### ASSIGNMENT
Exact copies of all the entries are required.

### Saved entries
━━━━━━━━

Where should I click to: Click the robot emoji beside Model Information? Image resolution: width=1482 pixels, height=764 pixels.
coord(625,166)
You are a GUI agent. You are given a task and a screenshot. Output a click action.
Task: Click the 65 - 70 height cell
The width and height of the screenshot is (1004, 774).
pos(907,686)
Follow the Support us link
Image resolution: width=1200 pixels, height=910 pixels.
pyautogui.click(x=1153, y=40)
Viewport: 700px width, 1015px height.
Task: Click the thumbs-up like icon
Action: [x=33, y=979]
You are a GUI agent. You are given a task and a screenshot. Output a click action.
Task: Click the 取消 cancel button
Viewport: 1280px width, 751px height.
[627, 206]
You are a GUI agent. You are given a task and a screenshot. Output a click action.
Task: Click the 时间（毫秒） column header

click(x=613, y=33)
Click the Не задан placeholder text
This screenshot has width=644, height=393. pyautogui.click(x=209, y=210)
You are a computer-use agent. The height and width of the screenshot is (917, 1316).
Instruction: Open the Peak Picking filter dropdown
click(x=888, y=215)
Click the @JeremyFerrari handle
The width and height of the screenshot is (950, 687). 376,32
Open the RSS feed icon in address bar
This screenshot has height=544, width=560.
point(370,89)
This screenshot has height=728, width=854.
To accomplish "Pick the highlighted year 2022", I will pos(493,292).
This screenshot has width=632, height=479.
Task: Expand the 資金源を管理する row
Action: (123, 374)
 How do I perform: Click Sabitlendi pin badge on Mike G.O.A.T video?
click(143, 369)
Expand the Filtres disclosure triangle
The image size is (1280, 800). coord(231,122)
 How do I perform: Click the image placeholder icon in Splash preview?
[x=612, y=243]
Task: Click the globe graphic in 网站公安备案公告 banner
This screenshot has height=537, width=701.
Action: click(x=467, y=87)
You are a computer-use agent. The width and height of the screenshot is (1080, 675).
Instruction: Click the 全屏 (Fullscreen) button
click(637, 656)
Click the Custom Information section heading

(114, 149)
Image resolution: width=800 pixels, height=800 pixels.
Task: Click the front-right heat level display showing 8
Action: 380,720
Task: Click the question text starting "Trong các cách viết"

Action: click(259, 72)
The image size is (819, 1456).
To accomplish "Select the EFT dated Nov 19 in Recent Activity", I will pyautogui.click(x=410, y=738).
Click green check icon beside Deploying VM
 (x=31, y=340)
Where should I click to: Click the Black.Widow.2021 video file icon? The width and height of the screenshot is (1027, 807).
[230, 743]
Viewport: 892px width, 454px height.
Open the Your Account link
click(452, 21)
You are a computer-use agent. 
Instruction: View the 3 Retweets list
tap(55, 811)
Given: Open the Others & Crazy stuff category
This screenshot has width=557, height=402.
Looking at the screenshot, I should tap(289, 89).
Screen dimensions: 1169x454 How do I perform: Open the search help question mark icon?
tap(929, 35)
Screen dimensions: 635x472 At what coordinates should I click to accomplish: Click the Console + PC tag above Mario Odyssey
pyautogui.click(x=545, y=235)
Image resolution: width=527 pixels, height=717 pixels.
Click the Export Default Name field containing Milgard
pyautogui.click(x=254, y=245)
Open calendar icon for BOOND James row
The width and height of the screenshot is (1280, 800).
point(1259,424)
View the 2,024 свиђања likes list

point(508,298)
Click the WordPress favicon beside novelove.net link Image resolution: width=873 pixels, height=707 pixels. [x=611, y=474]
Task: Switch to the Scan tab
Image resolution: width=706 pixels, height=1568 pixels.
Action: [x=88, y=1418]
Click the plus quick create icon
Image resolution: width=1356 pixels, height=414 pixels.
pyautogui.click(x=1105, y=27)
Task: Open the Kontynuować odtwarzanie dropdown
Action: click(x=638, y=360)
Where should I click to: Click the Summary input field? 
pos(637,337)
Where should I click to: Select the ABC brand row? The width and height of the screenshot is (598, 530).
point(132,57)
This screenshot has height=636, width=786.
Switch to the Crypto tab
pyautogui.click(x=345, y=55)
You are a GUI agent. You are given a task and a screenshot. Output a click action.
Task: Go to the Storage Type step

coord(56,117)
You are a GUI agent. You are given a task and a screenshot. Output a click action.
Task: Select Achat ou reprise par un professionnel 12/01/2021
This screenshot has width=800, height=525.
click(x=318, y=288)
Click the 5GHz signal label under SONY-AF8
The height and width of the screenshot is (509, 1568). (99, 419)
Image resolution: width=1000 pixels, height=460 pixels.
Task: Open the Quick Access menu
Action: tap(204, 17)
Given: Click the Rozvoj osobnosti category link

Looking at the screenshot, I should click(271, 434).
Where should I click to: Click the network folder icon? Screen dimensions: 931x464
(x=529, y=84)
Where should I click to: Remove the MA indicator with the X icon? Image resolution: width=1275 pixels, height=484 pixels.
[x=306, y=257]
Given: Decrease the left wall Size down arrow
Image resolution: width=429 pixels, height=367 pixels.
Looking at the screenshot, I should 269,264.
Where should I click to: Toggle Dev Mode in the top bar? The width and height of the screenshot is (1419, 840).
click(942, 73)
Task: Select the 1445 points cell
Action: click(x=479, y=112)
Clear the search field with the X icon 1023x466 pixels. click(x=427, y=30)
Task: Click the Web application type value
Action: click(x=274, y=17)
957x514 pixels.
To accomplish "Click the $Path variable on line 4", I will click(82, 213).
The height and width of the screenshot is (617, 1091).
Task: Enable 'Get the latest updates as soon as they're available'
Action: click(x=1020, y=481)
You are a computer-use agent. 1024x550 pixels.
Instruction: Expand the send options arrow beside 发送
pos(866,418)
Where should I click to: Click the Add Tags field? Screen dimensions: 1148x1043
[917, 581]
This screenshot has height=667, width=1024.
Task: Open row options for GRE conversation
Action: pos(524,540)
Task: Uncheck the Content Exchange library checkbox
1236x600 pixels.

━━━━━━━━

### ANSWER BOX
Where should I click to: Click the robot emoji beside Model Information? Image resolution: width=1482 pixels, height=764 pixels.
coord(625,166)
You are a GUI agent. You are given a task and a screenshot. Output a click action.
Task: Click the 65 - 70 height cell
The width and height of the screenshot is (1004, 774).
pos(907,686)
Follow the Support us link
Image resolution: width=1200 pixels, height=910 pixels.
pyautogui.click(x=1153, y=40)
Viewport: 700px width, 1015px height.
Task: Click the thumbs-up like icon
Action: [x=33, y=979]
You are a GUI agent. You are given a task and a screenshot. Output a click action.
Task: Click the 取消 cancel button
Viewport: 1280px width, 751px height.
[627, 206]
You are a GUI agent. You are given a task and a screenshot. Output a click action.
Task: Click the 时间（毫秒） column header

click(x=613, y=33)
Click the Не задан placeholder text
This screenshot has width=644, height=393. pyautogui.click(x=209, y=210)
You are a computer-use agent. The height and width of the screenshot is (917, 1316).
Instruction: Open the Peak Picking filter dropdown
click(x=888, y=215)
Click the @JeremyFerrari handle
The width and height of the screenshot is (950, 687). 376,32
Open the RSS feed icon in address bar
This screenshot has height=544, width=560.
point(370,89)
This screenshot has height=728, width=854.
To accomplish "Pick the highlighted year 2022", I will pos(493,292).
This screenshot has width=632, height=479.
Task: Expand the 資金源を管理する row
Action: (123, 374)
 How do I perform: Click Sabitlendi pin badge on Mike G.O.A.T video?
click(143, 369)
Expand the Filtres disclosure triangle
The image size is (1280, 800). coord(231,122)
 How do I perform: Click the image placeholder icon in Splash preview?
[x=612, y=243]
Task: Click the globe graphic in 网站公安备案公告 banner
This screenshot has height=537, width=701.
Action: click(x=467, y=87)
You are a computer-use agent. The width and height of the screenshot is (1080, 675).
Instruction: Click the 全屏 (Fullscreen) button
click(637, 656)
Click the Custom Information section heading

(114, 149)
Image resolution: width=800 pixels, height=800 pixels.
Task: Click the front-right heat level display showing 8
Action: 380,720
Task: Click the question text starting "Trong các cách viết"

Action: click(259, 72)
The image size is (819, 1456).
To accomplish "Select the EFT dated Nov 19 in Recent Activity", I will pyautogui.click(x=410, y=738).
Click green check icon beside Deploying VM
 (x=31, y=340)
Where should I click to: Click the Black.Widow.2021 video file icon? The width and height of the screenshot is (1027, 807).
[230, 743]
Viewport: 892px width, 454px height.
Open the Your Account link
click(452, 21)
You are a computer-use agent. 
Instruction: View the 3 Retweets list
tap(55, 811)
Given: Open the Others & Crazy stuff category
This screenshot has width=557, height=402.
Looking at the screenshot, I should tap(289, 89).
Screen dimensions: 1169x454 How do I perform: Open the search help question mark icon?
tap(929, 35)
Screen dimensions: 635x472 At what coordinates should I click to accomplish: Click the Console + PC tag above Mario Odyssey
pyautogui.click(x=545, y=235)
Image resolution: width=527 pixels, height=717 pixels.
Click the Export Default Name field containing Milgard
pyautogui.click(x=254, y=245)
Open calendar icon for BOOND James row
The width and height of the screenshot is (1280, 800).
point(1259,424)
View the 2,024 свиђања likes list

point(508,298)
Click the WordPress favicon beside novelove.net link Image resolution: width=873 pixels, height=707 pixels. [x=611, y=474]
Task: Switch to the Scan tab
Image resolution: width=706 pixels, height=1568 pixels.
Action: [x=88, y=1418]
Click the plus quick create icon
Image resolution: width=1356 pixels, height=414 pixels.
pyautogui.click(x=1105, y=27)
Task: Open the Kontynuować odtwarzanie dropdown
Action: click(x=638, y=360)
Where should I click to: Click the Summary input field? 
pos(637,337)
Where should I click to: Select the ABC brand row? The width and height of the screenshot is (598, 530).
point(132,57)
This screenshot has height=636, width=786.
Switch to the Crypto tab
pyautogui.click(x=345, y=55)
You are a GUI agent. You are given a task and a screenshot. Output a click action.
Task: Go to the Storage Type step

coord(56,117)
You are a GUI agent. You are given a task and a screenshot. Output a click action.
Task: Select Achat ou reprise par un professionnel 12/01/2021
This screenshot has width=800, height=525.
click(x=318, y=288)
Click the 5GHz signal label under SONY-AF8
The height and width of the screenshot is (509, 1568). (99, 419)
Image resolution: width=1000 pixels, height=460 pixels.
Task: Open the Quick Access menu
Action: tap(204, 17)
Given: Click the Rozvoj osobnosti category link

Looking at the screenshot, I should click(271, 434).
Where should I click to: Click the network folder icon? Screen dimensions: 931x464
(x=529, y=84)
Where should I click to: Remove the MA indicator with the X icon? Image resolution: width=1275 pixels, height=484 pixels.
[x=306, y=257]
Given: Decrease the left wall Size down arrow
Image resolution: width=429 pixels, height=367 pixels.
Looking at the screenshot, I should 269,264.
Where should I click to: Toggle Dev Mode in the top bar? The width and height of the screenshot is (1419, 840).
click(942, 73)
Task: Select the 1445 points cell
Action: click(x=479, y=112)
Clear the search field with the X icon 1023x466 pixels. click(x=427, y=30)
Task: Click the Web application type value
Action: click(x=274, y=17)
957x514 pixels.
To accomplish "Click the $Path variable on line 4", I will click(82, 213).
The height and width of the screenshot is (617, 1091).
Task: Enable 'Get the latest updates as soon as they're available'
Action: click(x=1020, y=481)
You are a computer-use agent. 1024x550 pixels.
Instruction: Expand the send options arrow beside 发送
pos(866,418)
Where should I click to: Click the Add Tags field? Screen dimensions: 1148x1043
[917, 581]
This screenshot has height=667, width=1024.
Task: Open row options for GRE conversation
Action: pos(524,540)
Task: Uncheck the Content Exchange library checkbox
1236x600 pixels.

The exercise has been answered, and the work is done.